The beautiful late autumn mornings that we’ve had of late coupled with time spent reading the early chapters of Genesis have caused me to reflect on the majesty and mystery of the world that you and I live in. There is to my mind three key truths in Genesis chapter 1 that enrich the lives of all who embrace them.
It starts with…
➡️ Rhyme - “creation sings the Father’s song…” (lyric from a Keith and Kirstyn Getty song)
One of the most striking features of Genesis 1 is its pattern. The story is structured around the theme of one week of six days leading to a seventh. A regular refrain moves the story along: “there was evening and there was morning.”
Although it’s written as prose, there is clearly a poetic dimension to the account of creation. It’s a poem of beauty and grandeur and it acts as a song of praise to the majesty of God the Creator. Genesis sings the praise of the majestic Creator of everything.
There’s a wonderful section in “The Magician’s Nephew” (the first book in the Chronicles of Narnia series by C.S. Lewis) where Digory and Polly along with a London Cab driver find themselves in the land of Narnia. In that moment they are taken back to the creation of Narnia. Lewis imagines…
“In the darkness something was happening at last. A voice had begun to sing...It was, beyond comparison, the most beautiful they had ever heard. It was so beautiful they could hardly bear it...Then two wonders happened at the same moment. One was that the voice was suddenly joined by other voices; more voices than you could possibly count. They were in harmony with it...The second wonder was that the blackness overhead, all at once, was ablaze with stars...Finally Aslan’s voices cries out, ‘Narnia, Narnia, Narnia, awake. Love. Think. Speak.’”
I love what C.S. Lewis does at this point in his story. When the cab driver hears the song of creation and when he sees the world unfolding out of that song he says,
“I’d have been a better man all my life if I’d known there were things like this.”
Hearing the song of creation and witnessing its effect profoundly changed that Londoner.
Creation sings the Father's song;
He calls the sun to wake the dawn
And run the course of day
'till evening falls in crimson rays.
His fingerprints in flakes of snow,
His breath upon this spinning globe,
He charts the eagle's flight;
commands the newborn baby's cry.
Hallelujah! Let all creation stand and sing,
"Hallelujah!" Fill the earth with songs of worship;
Tell the wonders of creation's King.
If your ears are deaf to the beautiful song of creation then ask the Lord to remove that dulness so that its beauty floods your soul.
Rhyme moves on to...
➡️ Reverence - creation speaks about the majesty and mystery of God
The poem of beauty and grandeur which forms the opening chapter of our Bibles is a hymn of praise to the majesty of God the Creator.
Through its structured harmonies our minds and hearts are lifted to contemplate God as the source and sustainer of all that is. This chapter invites us to bow in humility before his creative Word.
Genesis 1 also preserves and points us to the mysteries of creation. There is much about the world we live in which we don’t and can’t understand. And the writer doesn’t attempt to explain creation. There’s another time and place for those questions. However, with reverence he wants us to be caught up into its wonder.
In the opening chapter of the Bible we are brought in touch with a faith which holds on to us when the world around us is mysterious and uncertain. In a sense, faith is what God gives us to hold us in our uncertainties.

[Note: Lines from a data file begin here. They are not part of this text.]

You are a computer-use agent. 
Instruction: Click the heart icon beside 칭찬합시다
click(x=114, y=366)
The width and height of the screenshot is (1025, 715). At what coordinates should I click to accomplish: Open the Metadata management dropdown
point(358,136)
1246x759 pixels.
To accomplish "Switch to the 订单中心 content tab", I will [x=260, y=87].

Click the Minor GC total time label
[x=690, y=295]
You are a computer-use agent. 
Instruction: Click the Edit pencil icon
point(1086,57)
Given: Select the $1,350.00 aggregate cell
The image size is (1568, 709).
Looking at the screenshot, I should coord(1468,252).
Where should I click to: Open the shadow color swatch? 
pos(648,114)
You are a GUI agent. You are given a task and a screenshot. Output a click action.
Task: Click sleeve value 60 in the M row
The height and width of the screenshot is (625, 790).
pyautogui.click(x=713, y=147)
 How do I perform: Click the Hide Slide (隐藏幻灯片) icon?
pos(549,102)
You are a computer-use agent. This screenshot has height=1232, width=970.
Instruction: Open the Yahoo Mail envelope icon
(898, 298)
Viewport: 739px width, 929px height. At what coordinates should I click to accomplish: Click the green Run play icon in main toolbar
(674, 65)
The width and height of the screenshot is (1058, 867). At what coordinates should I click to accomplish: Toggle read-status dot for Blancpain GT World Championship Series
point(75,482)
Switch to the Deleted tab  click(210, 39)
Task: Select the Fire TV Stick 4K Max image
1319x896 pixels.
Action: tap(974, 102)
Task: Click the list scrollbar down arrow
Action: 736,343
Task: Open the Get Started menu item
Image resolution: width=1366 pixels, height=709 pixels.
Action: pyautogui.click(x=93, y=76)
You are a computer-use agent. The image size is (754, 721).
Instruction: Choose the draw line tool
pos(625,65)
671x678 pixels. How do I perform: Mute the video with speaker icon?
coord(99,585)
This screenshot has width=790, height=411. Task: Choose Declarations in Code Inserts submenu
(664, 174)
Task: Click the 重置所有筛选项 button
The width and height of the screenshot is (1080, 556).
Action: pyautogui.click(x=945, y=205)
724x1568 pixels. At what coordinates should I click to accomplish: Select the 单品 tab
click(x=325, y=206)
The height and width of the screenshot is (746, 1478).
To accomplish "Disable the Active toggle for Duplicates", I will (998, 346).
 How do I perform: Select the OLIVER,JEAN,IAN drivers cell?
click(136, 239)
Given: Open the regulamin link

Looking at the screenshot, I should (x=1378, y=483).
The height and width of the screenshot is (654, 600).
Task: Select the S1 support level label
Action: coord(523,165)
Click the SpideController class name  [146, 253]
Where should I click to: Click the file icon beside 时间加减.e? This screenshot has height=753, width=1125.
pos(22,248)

If your heart is cold to these realities then let the deep faith of this Genesis author lift your heart and mind again to the majesty and mystery of God.
And rhyme and reverence conclude with..
➡️ Rhythm - creation celebrates work and rest
The beginning of Genesis 2 brings us to the final stanza in the song of creation. “And on the seventh day God finished his work that he had done, and he rested on the seventh day from all his work that he had done.”
What is God’s rest? It is his delight in creation. It is God looking with joy on his world and saying, ‘This is very good’.
Genesis chapters 1 and 2 emphasis that we are made in the image of God; called to reflect this rhythm of work and rest. Do you truly recognise this high calling on your life? The Creator calls you and I to live in such a way that reflects his character.
If you struggle with questions of identity or worth, then know that you are made in the image of God. This is where the source of human dignity comes from. Life is God’s gift.
There is much more in creation’s song to contemplate, not least our responsibility to care for this planet. But perhaps reflection on these truths will be enough to focus our minds this week. And as we do, maybe C.S. Lewis’s cab driver will inspire us, “I’d have been a better man all my life if I’d known there were things like this.”